Activity:
Please set down only the lines that run from the one containing "Clothing (83, 533)" to the end of the listing below, exactly as written.

'''

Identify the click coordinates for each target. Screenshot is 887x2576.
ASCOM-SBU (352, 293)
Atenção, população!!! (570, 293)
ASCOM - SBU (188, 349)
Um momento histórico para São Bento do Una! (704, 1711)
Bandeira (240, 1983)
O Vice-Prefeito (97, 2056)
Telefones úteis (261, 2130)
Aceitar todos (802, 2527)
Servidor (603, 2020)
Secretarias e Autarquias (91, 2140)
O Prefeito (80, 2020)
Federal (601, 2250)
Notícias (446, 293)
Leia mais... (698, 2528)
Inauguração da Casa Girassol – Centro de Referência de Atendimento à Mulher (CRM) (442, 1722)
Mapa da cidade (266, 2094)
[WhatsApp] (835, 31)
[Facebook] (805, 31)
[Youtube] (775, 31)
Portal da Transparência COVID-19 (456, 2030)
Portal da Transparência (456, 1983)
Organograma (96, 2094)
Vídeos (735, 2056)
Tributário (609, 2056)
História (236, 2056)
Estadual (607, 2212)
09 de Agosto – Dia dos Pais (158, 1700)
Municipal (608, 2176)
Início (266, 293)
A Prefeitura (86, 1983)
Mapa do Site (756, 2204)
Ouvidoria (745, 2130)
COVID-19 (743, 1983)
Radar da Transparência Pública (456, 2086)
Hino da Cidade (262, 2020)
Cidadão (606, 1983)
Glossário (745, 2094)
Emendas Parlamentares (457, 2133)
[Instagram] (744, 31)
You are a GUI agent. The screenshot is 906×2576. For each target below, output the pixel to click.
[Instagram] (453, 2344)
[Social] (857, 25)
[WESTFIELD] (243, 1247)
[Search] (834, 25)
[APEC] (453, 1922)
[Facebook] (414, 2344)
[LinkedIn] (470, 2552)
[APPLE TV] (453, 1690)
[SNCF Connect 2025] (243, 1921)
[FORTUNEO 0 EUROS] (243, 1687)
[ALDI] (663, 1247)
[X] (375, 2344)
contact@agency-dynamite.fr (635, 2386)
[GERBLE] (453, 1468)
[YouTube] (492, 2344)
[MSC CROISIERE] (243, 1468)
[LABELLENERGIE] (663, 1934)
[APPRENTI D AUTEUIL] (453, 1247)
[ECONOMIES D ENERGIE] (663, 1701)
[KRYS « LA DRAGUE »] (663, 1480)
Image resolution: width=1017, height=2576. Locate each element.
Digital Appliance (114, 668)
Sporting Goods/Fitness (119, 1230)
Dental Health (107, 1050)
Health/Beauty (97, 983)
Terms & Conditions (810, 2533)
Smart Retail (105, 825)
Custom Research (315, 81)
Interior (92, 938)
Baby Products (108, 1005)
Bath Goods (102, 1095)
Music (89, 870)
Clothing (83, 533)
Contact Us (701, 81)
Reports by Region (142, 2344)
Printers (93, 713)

'''

Your solution:
Clothing (83, 533)
Contact Us (701, 81)
Reports by Region (142, 2344)
Printers (93, 713)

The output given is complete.